# Chad Gerlach



## Kwantani (Sep 26, 2002)

You people from Sac, please give this guy some help, he need some serious intervention. 
My friends spotted him 2 weeks ago in dt Sac panhandling, my friends end up gave him some spare changes. This is so sad...

http://www.examiner.com/x-1155-Cycl...ts-cyclists-addictioncomebackrelapses-tonight


----------



## jjmstang (May 8, 2009)

It is sad but you can only help someone if they want to help themselves.


----------



## pretender (Sep 18, 2007)

Kwantani said:


> You people from Sac, please give this guy some help, he need some serious intervention.
> My friends spotted him 2 weeks ago in dt Sac panhandling, my friends end up gave him some spare changes. This is so sad...
> 
> http://www.examiner.com/x-1155-Cycl...ts-cyclists-addictioncomebackrelapses-tonight


Maybe the last thing he wants or needs is this sort of attention and pity.

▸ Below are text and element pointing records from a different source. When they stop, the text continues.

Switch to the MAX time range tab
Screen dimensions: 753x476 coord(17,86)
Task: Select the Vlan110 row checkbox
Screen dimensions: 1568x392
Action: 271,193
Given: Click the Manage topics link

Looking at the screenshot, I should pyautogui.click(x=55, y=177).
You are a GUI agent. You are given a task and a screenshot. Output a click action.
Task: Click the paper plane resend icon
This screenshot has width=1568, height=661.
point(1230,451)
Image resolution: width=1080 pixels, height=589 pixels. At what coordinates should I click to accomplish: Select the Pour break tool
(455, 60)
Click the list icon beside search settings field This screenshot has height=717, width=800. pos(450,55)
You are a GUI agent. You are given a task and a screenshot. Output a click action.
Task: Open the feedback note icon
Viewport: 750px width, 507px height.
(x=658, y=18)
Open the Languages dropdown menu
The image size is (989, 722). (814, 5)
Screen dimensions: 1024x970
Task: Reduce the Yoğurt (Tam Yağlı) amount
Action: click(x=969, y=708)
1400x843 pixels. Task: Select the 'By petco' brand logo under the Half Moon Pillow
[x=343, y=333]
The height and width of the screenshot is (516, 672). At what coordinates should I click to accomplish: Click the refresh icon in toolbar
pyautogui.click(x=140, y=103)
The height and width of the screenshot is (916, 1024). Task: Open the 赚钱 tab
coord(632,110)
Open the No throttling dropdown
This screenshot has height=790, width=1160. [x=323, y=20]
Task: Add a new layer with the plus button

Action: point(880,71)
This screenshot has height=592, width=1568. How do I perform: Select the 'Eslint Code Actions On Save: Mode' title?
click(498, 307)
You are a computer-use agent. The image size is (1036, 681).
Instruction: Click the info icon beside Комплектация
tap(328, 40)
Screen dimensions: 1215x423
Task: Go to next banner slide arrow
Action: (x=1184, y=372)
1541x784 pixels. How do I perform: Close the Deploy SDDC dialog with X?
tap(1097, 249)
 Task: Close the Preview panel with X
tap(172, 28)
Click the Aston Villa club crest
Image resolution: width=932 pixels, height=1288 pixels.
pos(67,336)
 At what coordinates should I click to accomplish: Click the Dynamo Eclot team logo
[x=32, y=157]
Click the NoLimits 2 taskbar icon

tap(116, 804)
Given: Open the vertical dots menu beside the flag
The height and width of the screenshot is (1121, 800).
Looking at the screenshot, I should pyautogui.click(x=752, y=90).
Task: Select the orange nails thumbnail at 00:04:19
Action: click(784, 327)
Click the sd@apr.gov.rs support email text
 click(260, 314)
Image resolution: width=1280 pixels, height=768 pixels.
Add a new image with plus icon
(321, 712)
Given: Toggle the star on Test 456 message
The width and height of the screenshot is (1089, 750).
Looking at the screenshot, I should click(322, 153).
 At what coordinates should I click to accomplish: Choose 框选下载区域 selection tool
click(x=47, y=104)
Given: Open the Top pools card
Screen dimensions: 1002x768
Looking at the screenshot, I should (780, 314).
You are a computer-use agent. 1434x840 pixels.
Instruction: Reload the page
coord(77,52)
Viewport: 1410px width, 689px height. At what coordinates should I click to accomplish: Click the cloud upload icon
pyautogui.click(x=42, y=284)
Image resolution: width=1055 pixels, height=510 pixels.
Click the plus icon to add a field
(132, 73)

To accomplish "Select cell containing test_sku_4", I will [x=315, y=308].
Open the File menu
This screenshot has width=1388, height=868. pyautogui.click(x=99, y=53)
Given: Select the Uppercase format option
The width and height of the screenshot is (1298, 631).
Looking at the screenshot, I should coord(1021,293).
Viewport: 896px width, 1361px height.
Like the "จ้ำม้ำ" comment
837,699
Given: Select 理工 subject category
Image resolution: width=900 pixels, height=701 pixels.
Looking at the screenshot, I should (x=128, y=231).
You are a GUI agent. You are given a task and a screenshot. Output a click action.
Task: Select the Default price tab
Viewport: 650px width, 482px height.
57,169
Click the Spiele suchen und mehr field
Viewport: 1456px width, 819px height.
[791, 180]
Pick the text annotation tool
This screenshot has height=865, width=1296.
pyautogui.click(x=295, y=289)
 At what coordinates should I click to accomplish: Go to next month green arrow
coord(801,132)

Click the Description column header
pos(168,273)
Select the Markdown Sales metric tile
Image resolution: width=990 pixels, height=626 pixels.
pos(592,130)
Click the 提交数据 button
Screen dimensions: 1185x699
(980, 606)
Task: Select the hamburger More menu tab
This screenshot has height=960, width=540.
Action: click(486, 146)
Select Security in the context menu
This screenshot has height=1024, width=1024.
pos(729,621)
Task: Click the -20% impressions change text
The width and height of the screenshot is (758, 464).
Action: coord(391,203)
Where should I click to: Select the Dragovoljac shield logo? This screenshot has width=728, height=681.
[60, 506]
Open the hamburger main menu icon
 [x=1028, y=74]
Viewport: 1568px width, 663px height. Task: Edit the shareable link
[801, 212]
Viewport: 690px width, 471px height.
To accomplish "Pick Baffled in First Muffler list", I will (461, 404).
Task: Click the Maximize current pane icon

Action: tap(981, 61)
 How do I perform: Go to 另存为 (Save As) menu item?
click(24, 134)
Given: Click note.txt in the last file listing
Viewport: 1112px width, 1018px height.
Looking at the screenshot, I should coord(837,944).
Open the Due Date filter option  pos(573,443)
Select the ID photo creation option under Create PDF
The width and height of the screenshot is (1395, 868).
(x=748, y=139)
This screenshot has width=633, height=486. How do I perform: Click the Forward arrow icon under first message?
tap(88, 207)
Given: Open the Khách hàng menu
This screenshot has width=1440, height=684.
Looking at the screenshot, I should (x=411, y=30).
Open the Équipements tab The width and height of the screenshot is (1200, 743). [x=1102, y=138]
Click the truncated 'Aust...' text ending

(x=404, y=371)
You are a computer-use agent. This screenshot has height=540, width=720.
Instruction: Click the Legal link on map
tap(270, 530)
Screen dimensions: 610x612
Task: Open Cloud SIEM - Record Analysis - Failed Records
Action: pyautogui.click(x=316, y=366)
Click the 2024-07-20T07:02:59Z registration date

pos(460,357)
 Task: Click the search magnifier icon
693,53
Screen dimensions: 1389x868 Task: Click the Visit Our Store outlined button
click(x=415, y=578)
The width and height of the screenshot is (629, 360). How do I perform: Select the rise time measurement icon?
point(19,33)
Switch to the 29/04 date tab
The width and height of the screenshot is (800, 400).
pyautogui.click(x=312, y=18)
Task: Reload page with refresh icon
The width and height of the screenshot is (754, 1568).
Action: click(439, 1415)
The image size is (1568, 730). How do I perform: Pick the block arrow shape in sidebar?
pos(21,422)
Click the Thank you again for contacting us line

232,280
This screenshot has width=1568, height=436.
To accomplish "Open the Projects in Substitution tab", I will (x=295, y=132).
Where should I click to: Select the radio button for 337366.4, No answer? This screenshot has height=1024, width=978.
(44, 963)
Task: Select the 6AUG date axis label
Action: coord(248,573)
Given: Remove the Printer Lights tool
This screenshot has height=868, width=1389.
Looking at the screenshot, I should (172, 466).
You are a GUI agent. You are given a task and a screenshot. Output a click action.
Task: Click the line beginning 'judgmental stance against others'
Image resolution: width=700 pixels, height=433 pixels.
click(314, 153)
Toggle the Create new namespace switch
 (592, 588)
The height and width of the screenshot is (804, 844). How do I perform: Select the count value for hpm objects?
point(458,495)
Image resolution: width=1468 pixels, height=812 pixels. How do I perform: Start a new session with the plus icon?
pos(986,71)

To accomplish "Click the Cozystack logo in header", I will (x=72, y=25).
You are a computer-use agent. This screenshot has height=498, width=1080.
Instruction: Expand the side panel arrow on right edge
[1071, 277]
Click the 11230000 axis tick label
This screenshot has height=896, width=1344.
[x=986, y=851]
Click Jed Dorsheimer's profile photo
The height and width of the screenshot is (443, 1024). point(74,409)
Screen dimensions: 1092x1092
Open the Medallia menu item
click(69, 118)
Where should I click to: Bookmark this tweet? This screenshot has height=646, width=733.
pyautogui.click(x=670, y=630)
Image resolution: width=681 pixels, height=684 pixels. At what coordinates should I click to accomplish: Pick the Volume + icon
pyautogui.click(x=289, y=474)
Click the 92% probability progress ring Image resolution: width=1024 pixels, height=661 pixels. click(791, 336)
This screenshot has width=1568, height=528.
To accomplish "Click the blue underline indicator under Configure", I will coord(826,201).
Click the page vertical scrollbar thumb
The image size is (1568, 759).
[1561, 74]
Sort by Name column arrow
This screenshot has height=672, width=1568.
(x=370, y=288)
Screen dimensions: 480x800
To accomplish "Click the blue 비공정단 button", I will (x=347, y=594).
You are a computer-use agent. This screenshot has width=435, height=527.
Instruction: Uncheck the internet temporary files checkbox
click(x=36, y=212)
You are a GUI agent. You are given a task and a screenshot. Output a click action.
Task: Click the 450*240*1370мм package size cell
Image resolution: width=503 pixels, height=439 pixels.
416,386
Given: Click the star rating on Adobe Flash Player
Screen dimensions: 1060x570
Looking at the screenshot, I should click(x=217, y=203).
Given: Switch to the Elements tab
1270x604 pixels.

Then again, nothing shows you care like waiting two weeks to post a five-month-old newspaper article.


----------



## Zipp0 (Aug 19, 2008)

Racing a bike evidently doesn't make him happy, despite being good at it. What seems to make him happy is smoking crack, drinking, panhandling, and sleeping in garbage. I am probably better at drinking and sleeping in garbage than he is, but that doesn't make me happy. Bike racing makes me happy, and I stink at it. Go figure.


----------



## Kwantani (Sep 26, 2002)

Thanks you for your warm holidays spirit and compassion towards another fellow human being. Happy holidays to you.



pretender said:


> Maybe the last thing he wants or needs is this sort of attention and pity.
> 
> Then again, nothing shows you care like waiting two weeks to post a five-month-old newspaper article.


----------



## CabDoctor (Jun 11, 2005)

I almost think that Chad is a little to good at cycling. I mean seriously he comes back after being on crack and wins quite a few races and is back to his very dominating style of riding. It's just not challenging enough for him. It's funny, I bet floyd wishes he had the same comeback success Chad had.


----------



## Zipp0 (Aug 19, 2008)

CabDoctor said:


> I almost think that Chad is a little to good at cycling. I mean seriously he comes back after being on crack and wins quite a few races and is back to his very dominating style of riding. It's just not challenging enough for him. It's funny, I bet floyd wishes he had the same comeback success Chad had.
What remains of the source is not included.